Treasury Rejects Taking Over CAAZ Debts, Cites Budget Strain
- Southerton Business Times

- Feb 26
- 2 min read

The Ministry of Finance, Economic Development, and Investment Promotion has rejected a recommendation by Parliament’s Public Accounts Committee (PAC) for the State to assume legacy debts owed by the Civil Aviation Authority of Zimbabwe (CAAZ), warning that such a move would strain the national budget and undermine funding for essential public services.
In written submissions to Parliament, Finance Minister Mthuli Ncube said Treasury lacks the fiscal space to absorb or directly service the aviation regulator’s liabilities, stressing that debt management must follow established frameworks rather than ad hoc transfers.
“The principle of fiscal prudence requires that debt management remain aligned with established mechanisms,” Ncube said, adding that taking on CAAZ’s obligations would compromise national development priorities.
Mounting Debt Pressures at CAAZ
CAAZ has been under sustained financial pressure, with its current liabilities exceeding current assets, an indicator of working capital deficiency and difficulty meeting short-term obligations.
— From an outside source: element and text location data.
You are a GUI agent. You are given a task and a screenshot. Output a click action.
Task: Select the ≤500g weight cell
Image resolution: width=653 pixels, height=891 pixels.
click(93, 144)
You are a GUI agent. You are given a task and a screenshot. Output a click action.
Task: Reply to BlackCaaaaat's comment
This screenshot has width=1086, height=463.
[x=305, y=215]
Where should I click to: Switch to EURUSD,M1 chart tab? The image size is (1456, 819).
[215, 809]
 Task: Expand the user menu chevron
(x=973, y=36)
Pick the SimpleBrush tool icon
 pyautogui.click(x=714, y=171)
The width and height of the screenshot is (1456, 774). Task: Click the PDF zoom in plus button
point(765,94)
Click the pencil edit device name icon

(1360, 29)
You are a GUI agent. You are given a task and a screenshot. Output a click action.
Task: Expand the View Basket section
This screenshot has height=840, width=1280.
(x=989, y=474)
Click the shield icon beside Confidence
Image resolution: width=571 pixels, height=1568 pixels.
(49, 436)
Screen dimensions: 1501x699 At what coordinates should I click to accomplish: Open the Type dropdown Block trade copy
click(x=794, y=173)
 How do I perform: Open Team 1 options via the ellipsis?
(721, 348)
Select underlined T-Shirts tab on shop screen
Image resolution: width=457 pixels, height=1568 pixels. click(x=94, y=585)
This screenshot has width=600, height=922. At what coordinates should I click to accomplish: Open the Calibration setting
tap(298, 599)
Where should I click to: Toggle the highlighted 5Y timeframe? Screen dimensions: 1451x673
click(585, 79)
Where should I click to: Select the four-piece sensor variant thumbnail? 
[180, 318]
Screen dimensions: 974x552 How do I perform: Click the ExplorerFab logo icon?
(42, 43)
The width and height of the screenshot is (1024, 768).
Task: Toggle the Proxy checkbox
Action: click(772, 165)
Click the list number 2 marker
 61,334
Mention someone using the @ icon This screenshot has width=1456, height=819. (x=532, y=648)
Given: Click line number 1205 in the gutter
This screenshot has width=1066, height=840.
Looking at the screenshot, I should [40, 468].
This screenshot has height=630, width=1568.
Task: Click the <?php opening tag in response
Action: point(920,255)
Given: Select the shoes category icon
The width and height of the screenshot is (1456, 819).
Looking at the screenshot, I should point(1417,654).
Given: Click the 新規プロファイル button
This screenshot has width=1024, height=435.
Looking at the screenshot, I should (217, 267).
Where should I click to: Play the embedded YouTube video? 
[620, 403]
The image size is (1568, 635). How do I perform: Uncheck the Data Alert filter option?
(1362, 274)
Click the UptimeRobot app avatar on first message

According to the PAC, the authority failed to service overdue legacy long-term loans amounting to ZWL18,59 billion, alongside domestic loans of ZWL111 million for the year ended December 31, 2020.
The committee warned that operations at the aviation regulator were under threat, citing a “going concern” risk stemming from legacy loans that were not transferred during the unbundling of CAAZ into a regulator and the Airports Company of Zimbabwe (ACZ), which manages airports.
PAC further noted that the failure to properly align assets and liabilities during the unbundling process raised questions about the financial and accounting oversight of CAAZ’s accounting officers.
Parliament Pushes for State Intervention
In its report, the PAC urged CAAZ to engage its parent ministry to facilitate the transfer of legacy loans to ACZ. It went further, recommending that the Treasury consider taking over the debts to stabilise the regulator and safeguard its long-term sustainability.
Efforts are reportedly underway to transfer US$48 million in legacy obligations to government an outcome which, if achieved, could resolve the authority’s going concern challenges, according to the committee.
Treasury: CAAZ Has Sufficient Revenue Streams
Treasury, however, maintains that the unbundling process deliberately ensured CAAZ retained viable revenue streams to meet its obligations. Under the current arrangement, CAAZ collects airspace fees directly, while ACZ is responsible for landing fees and passenger service charges. Crucially, CAAZ also receives 32% of the revenue collected from landing fees and passenger taxes by ACZ.
“These arrangements provide CAAZ with sufficient revenue streams to meet its debt obligations,” Ncube said, emphasising that the restructuring was designed to avoid burdening the fiscus while ensuring sustainable debt servicing by both entities.
The standoff underscores broader tensions around parastatal debt, aviation infrastructure funding, and fiscal discipline issues explored in our ongoing coverage of Zimbabwe’s aviation challenges and public enterprise reforms.